Difference of SuSiE performance between WGS genotype and imputed genotype

RL-m commented 1 year ago

Hello SuSiE developers,

I used SuSiE to run simulations and found that SuSiE performed differently between WGS genotype imputed genotype. I designed 2 sets of simulations: 1) I used real WGS data as genotype and simulated phenotype in similar way as mentioned in SuSiE paper section 4. 2) I selected partial SNPs (SNPs on UKB Axiom array) from WGS data and imputed them to HRC reference panel as genotype (as mentioned in this paper). Then I simulated phenotype in the same way as 1). In both scenarios I set one single effect variable and I change the variance explained from 0.004~0.8 with a sample size of 8853. However, with larger variance explained (>0.016), the recall of SuSiE results decreased in scenario 2) while the recall of scenario 1) is as expected. I also ran another fine-mapping software FINEMAP, and the results are very similar as SuSiE.

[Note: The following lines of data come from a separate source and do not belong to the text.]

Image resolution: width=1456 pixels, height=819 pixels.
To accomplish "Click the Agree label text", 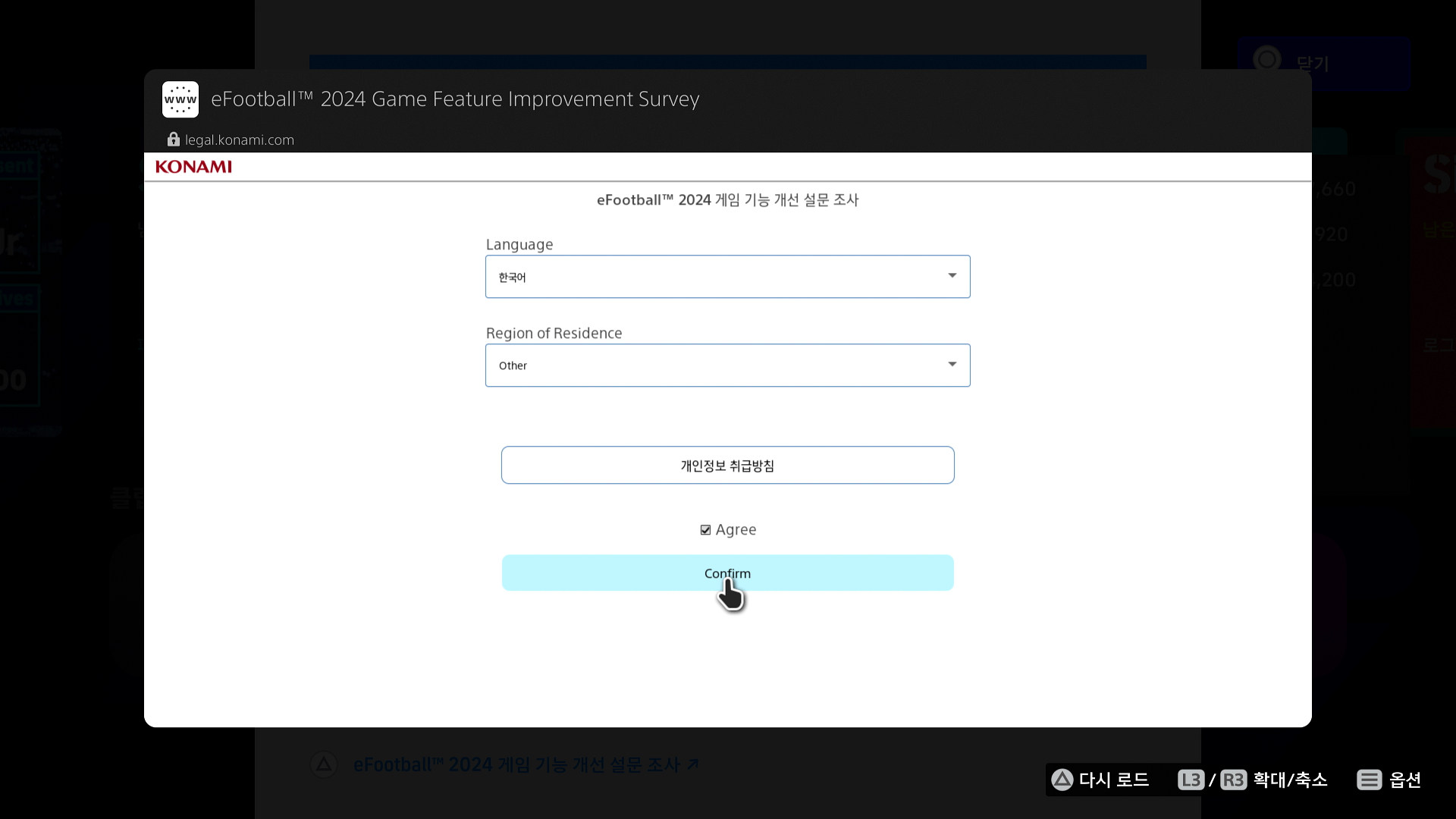I will coord(736,530).
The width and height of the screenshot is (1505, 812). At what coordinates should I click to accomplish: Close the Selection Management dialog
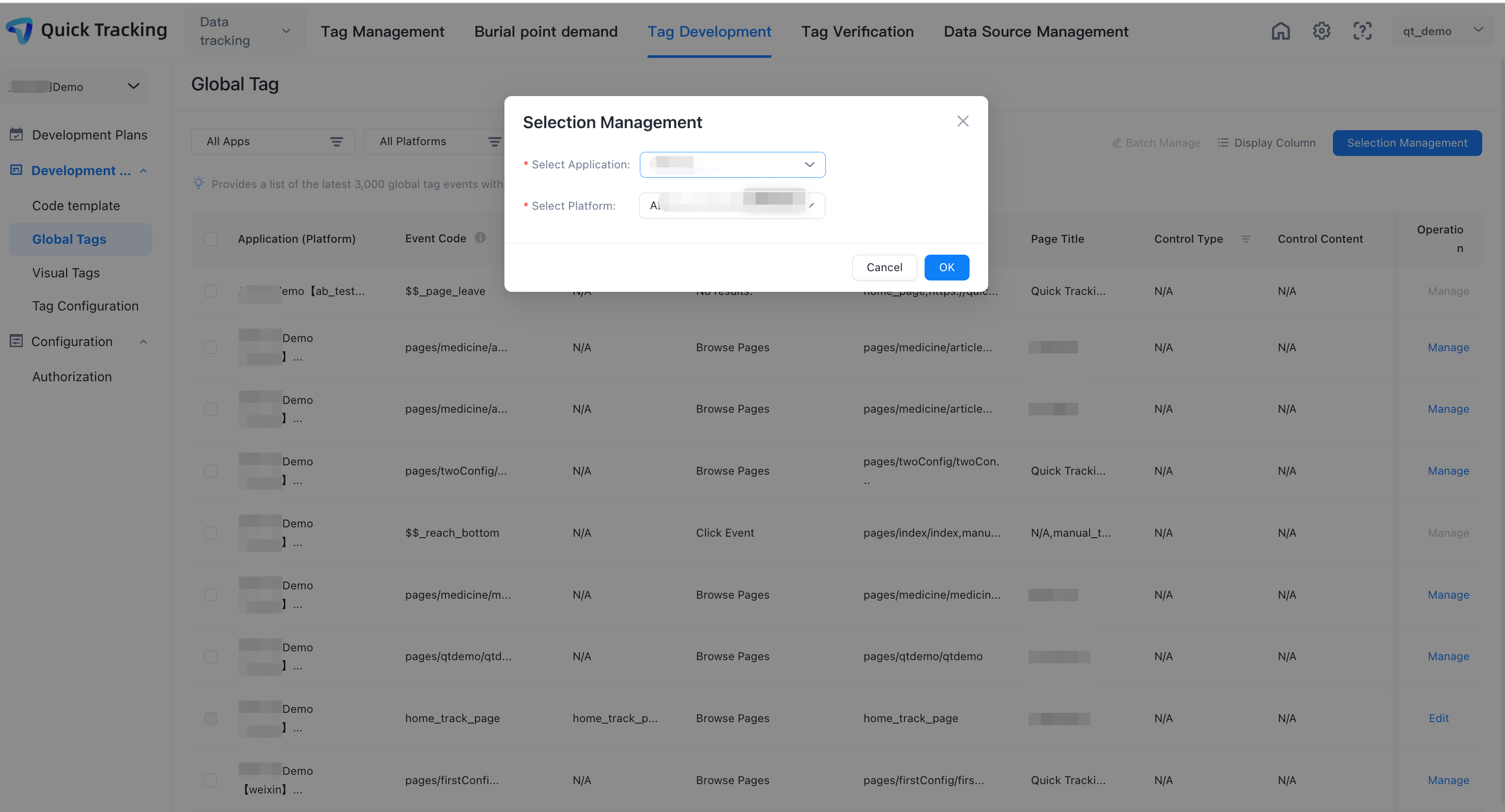click(962, 121)
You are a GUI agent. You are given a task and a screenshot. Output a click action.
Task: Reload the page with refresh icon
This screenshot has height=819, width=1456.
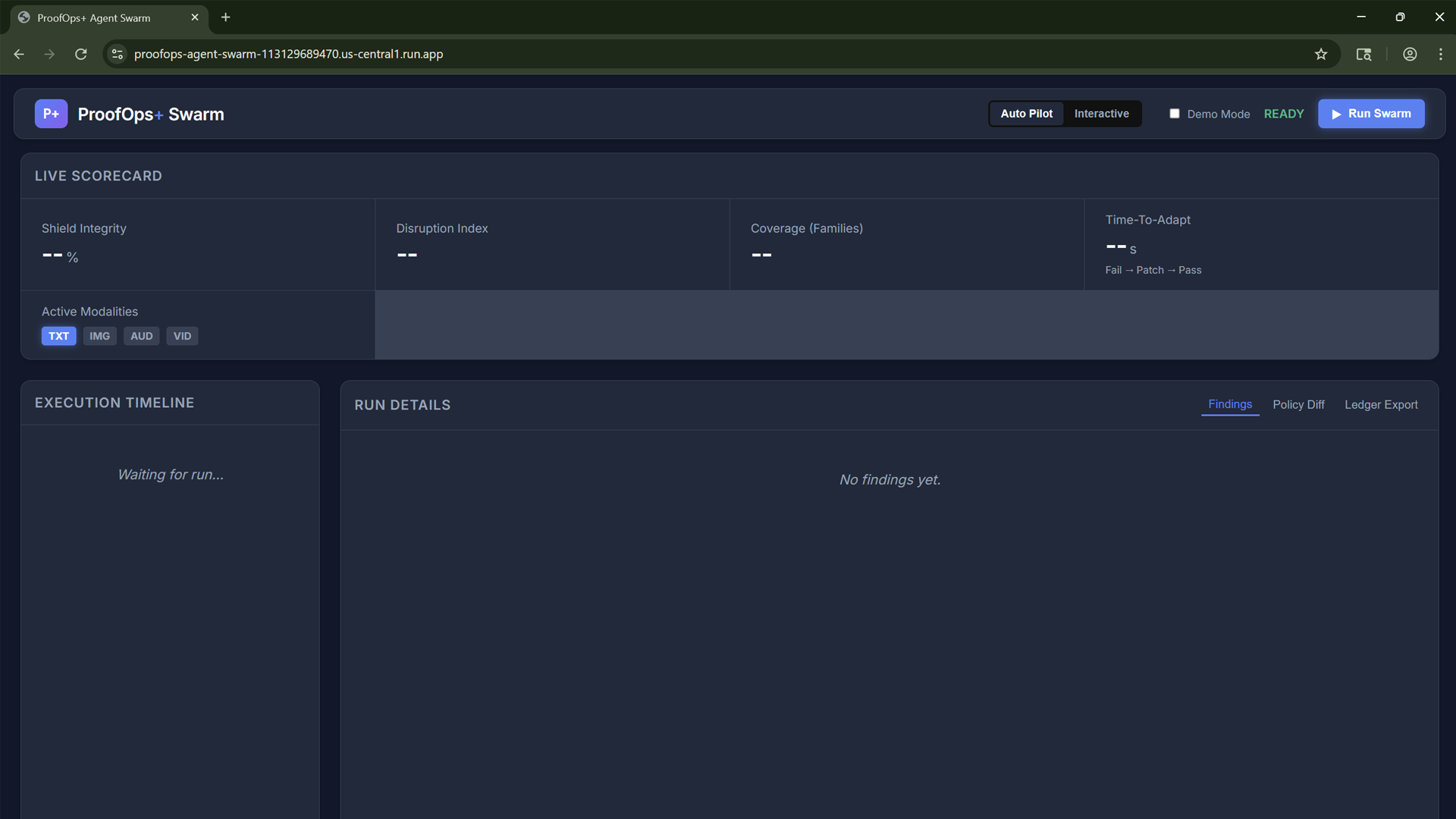pyautogui.click(x=80, y=54)
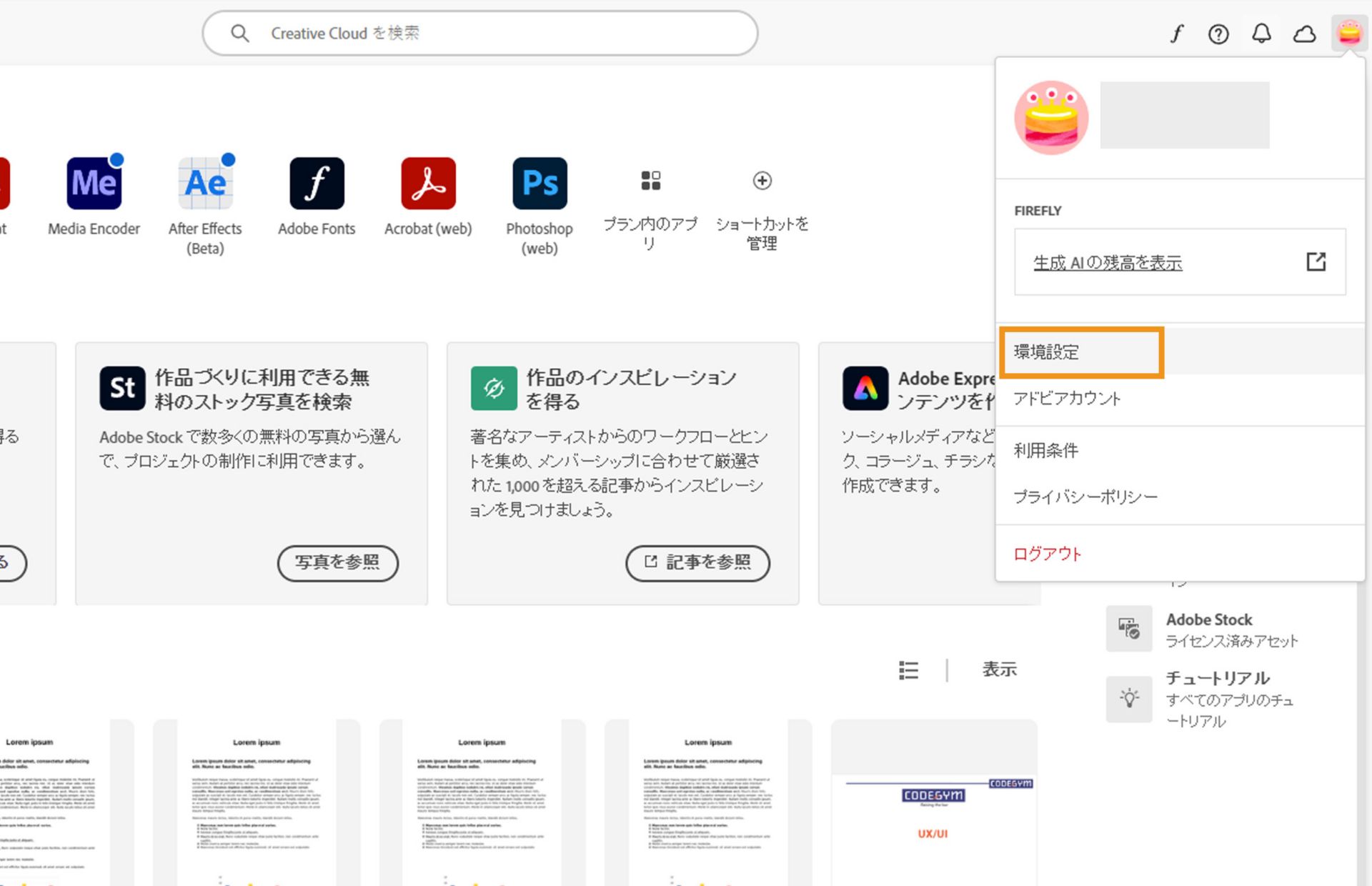Launch After Effects (Beta) icon
1372x886 pixels.
(205, 184)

I couldn't think of a proper explanation for this finding and I checked your simulations in the paper, it seems that you used the same genotype as scenario 1). Do you have any idea why imputed genotype would cause these results?

gaow commented 1 year ago

@RL-m Could you clarify how did you define "recall" -- if a signal is captured by a 95% CS? Also, in our paper we focused on variants with MAF > 5% whereas in Wu et al the other paper you cited, they included rare variants. Is the majority of variants also rare in your wgs-imp simulation?

RL-m commented 1 year ago

Sorry I missed those information. Here I defined "recall" as the "power" in SuSiE paper -- proportion of causal captured by a 95% CS and I only used common variants (MAF > 1%) in my simulation.

pcarbo commented 1 year ago

It is reassuring that susie and finemap show similar trends for the imputed SNPs.

Yes, as Gao said, in your results you should try breaking down the precision/recall by SNP allele frequency.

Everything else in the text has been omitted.